Photographing verre églomisé is difficult for several reasons. Especially if the work contains mirror finishes. It's not unusual to see a nice image of the photographer reflected in the glass.

Strong lighting and objects behind the photographer can impart very dominant reflections that obscure the work. This is often the case with shop windows. The window may be under a verandah and relatively dark, which means that parked cars, and the reflected streetscape dominate the photo and make it difficult work out what you are looking at. You may have to try out several positions and angles to find one that provides reflections that are complimentary.

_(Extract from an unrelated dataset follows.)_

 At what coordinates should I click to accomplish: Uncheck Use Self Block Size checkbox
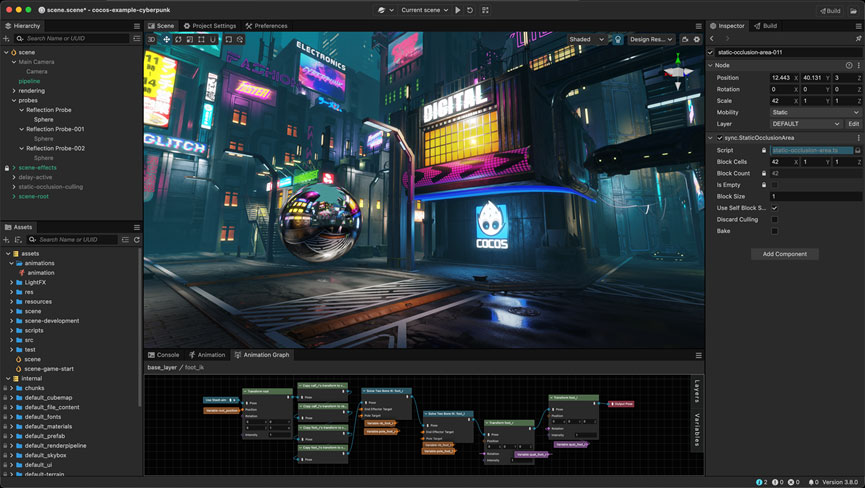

Sometimes a flash can be helpful in illuminating the work, but it is best if you can position yourself so that the flash itself doesn't reflect on the glass. Position yourself so that a window frame hides the reflection, or take the photograph at an angle instead of direct on.

Getting good shots in a studio is a little easier. The trick in getting a good photo is to have a neutral background.

I often hang a large grey cloth behind me as a backdrop to hide all reflections. If a white backdrop is used, it tends to wash out colours in the work. If the backdrop is a black, the colours a good, but the gilding appears dark and mirrors areas look black and give a false impression of how the work really looks.

Getting straight photos from directly in front of the work without showing the photographer or camera can be achieved fairly easily using software. I often take the photos at a slight angle, then just pull it straight in Photoshop. The other method is to have a little hole in your backdrop and shoot through the hole. If the reflection of the lens is positioned over a dark area of the work, it won't be noticed.

Some people have recommended polarizing filters. I haven't found them to be useful. They might stop incidental glare, but don't do anything to combat direct reflections from the glass.